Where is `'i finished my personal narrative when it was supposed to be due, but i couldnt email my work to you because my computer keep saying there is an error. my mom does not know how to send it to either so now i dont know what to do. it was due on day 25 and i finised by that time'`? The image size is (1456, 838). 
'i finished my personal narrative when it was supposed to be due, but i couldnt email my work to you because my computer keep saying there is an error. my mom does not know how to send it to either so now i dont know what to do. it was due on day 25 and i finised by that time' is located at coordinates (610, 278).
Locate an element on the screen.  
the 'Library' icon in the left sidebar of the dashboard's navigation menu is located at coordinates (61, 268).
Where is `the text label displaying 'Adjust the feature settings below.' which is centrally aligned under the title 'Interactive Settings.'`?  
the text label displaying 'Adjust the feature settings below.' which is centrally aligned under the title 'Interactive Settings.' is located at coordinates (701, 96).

-=-=-=-=-

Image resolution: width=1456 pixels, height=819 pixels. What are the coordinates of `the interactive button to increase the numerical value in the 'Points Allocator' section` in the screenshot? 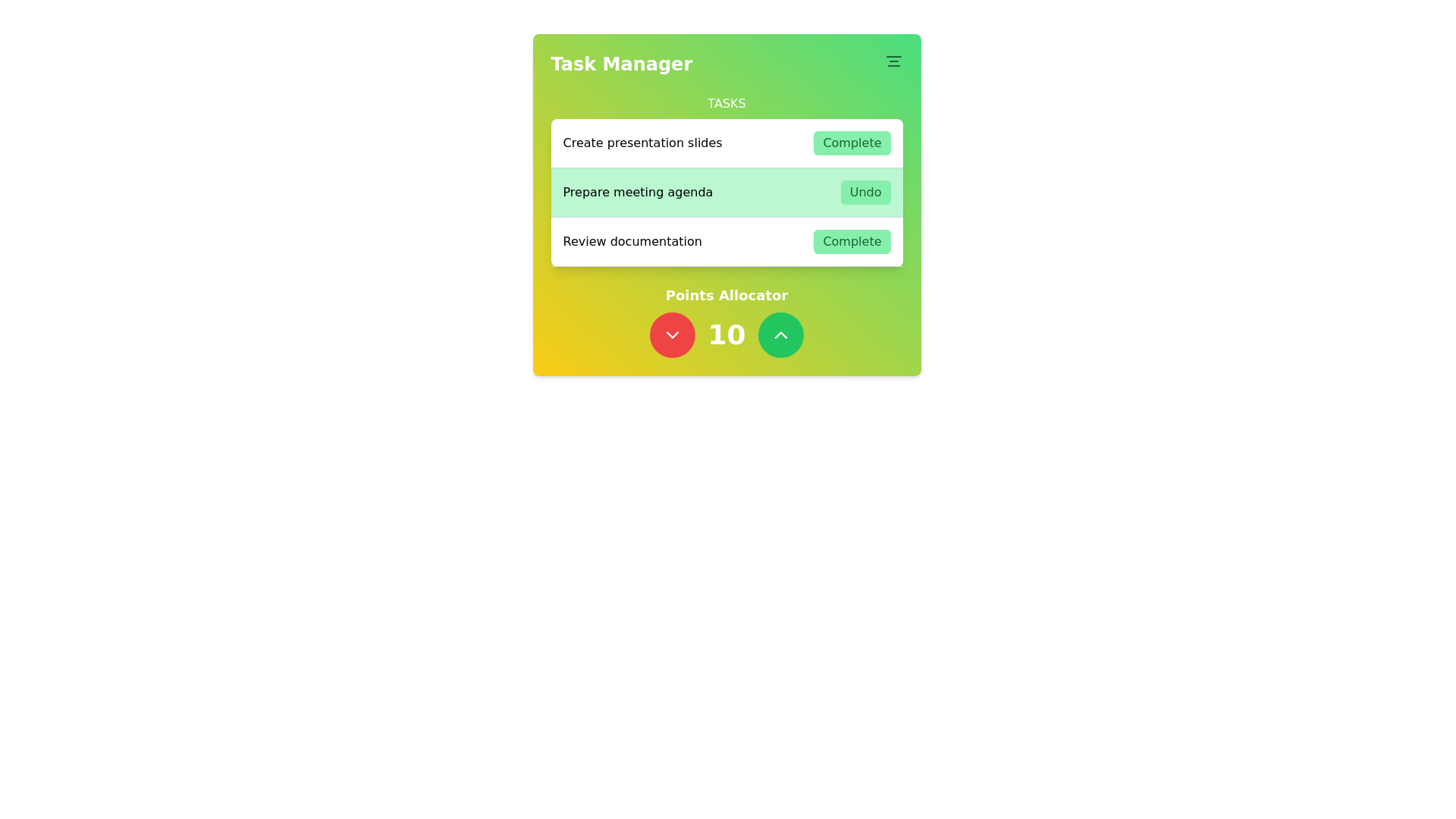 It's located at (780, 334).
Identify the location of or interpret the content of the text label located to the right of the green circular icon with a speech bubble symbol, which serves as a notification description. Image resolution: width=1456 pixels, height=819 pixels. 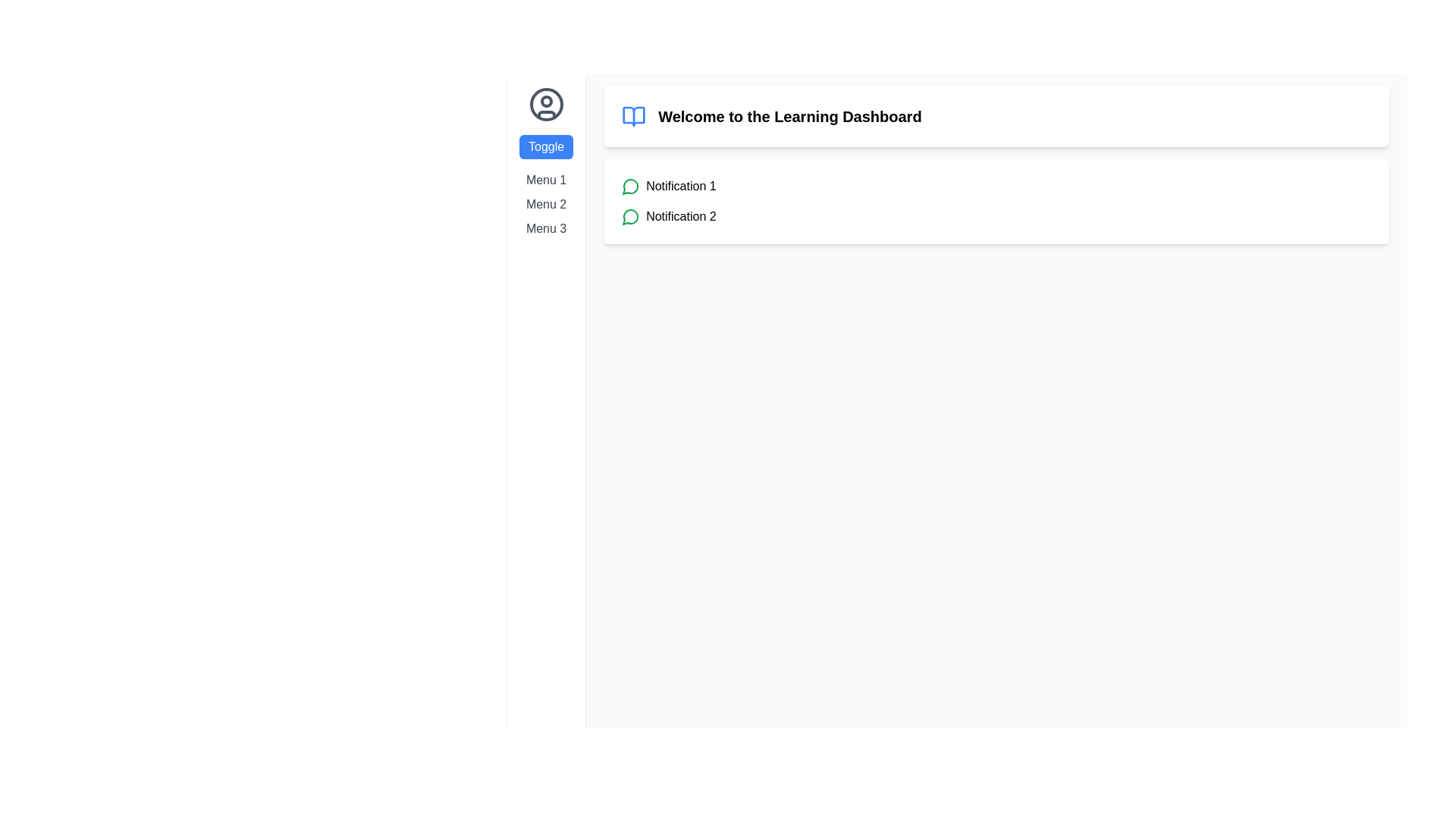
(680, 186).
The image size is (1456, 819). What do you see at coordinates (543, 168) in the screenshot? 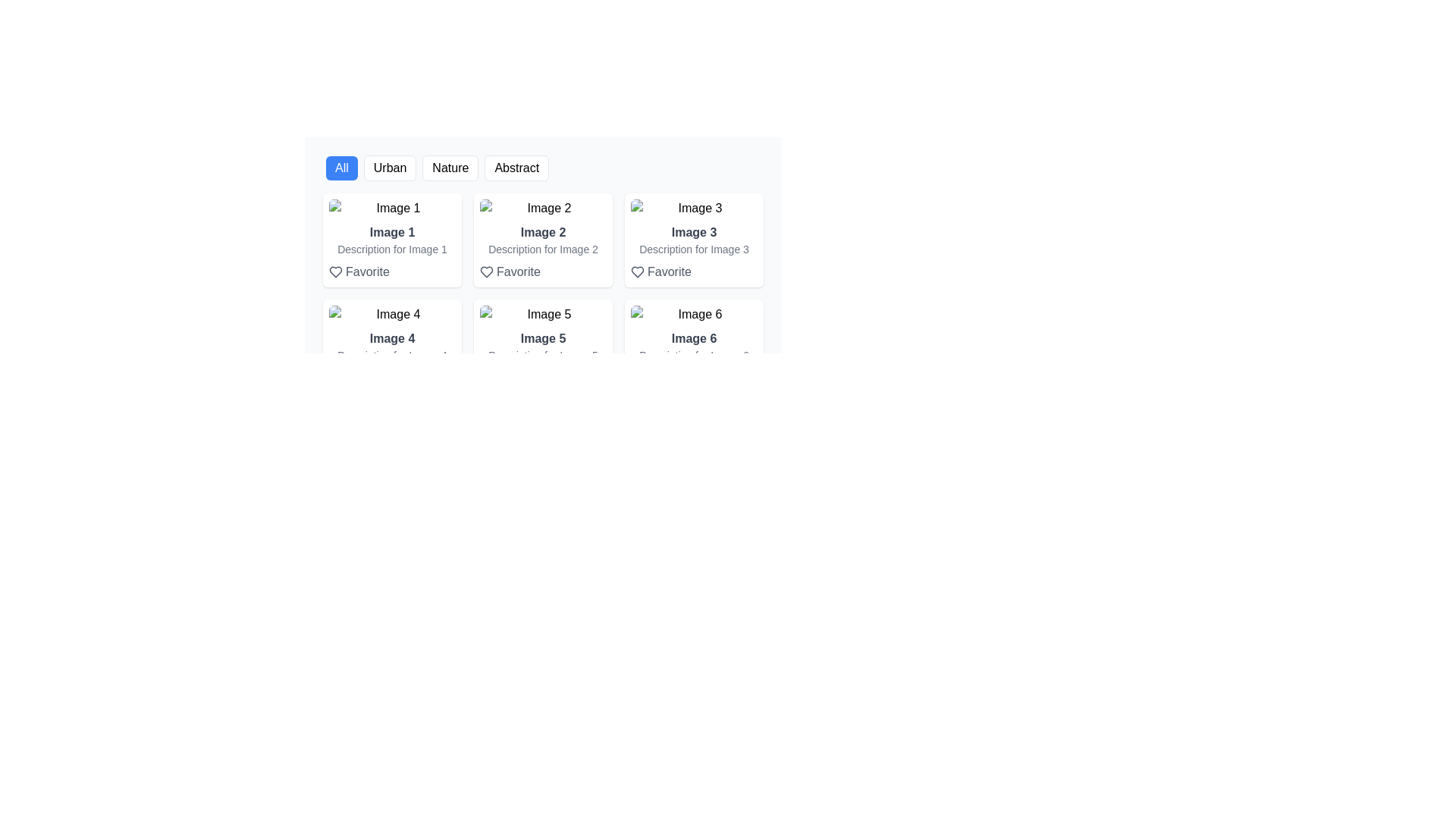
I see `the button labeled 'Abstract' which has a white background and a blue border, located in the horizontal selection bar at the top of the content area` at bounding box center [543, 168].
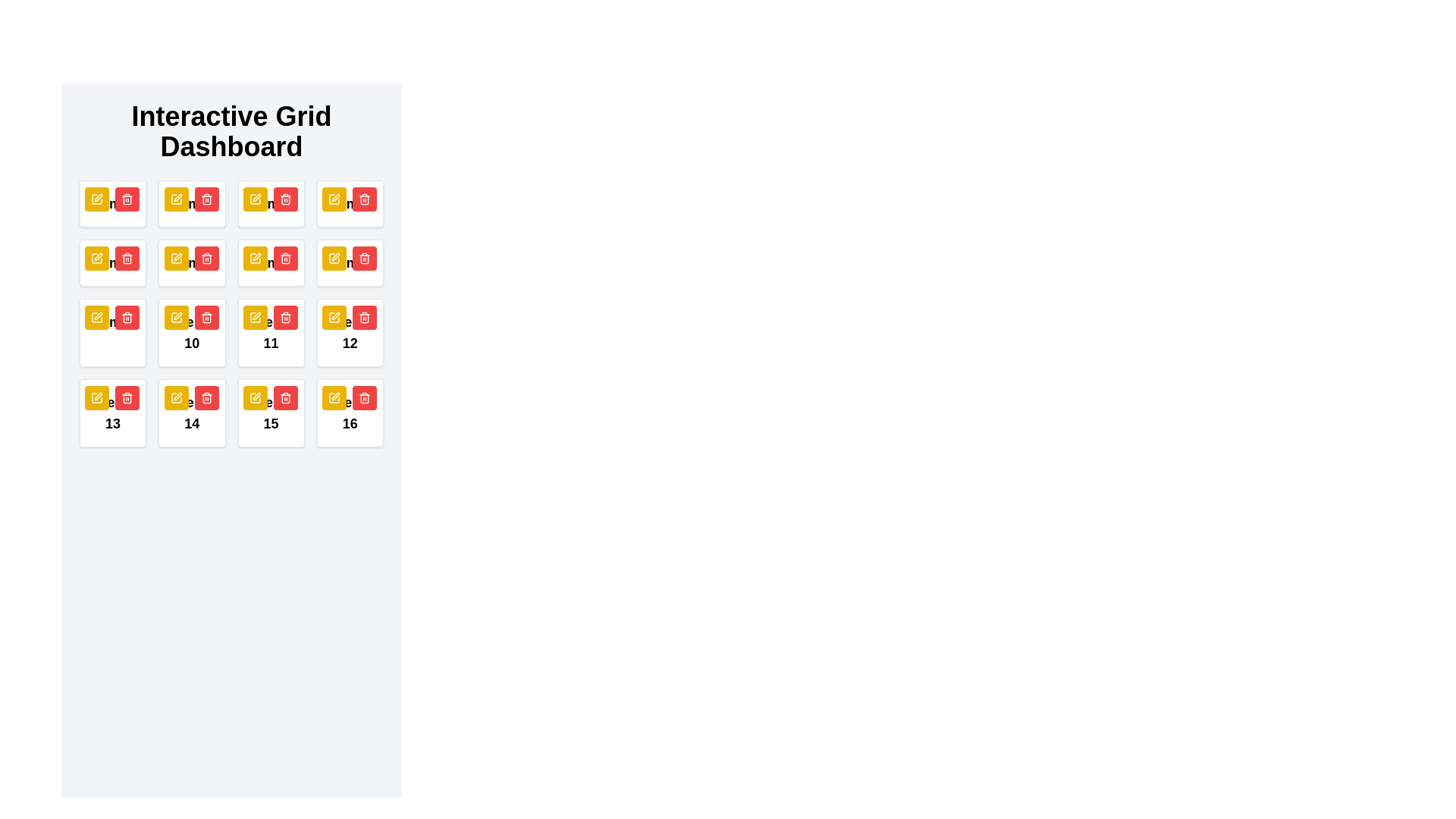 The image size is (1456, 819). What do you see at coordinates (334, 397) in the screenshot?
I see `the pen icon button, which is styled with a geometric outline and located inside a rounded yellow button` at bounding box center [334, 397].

-=-=-=-=-

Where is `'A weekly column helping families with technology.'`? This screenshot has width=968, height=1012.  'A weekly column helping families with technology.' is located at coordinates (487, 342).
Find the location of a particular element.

-=-=-=-=-

State how many lines of the data above contain the word "aligned".

→ RESULT FOR THIS EXERCISE
2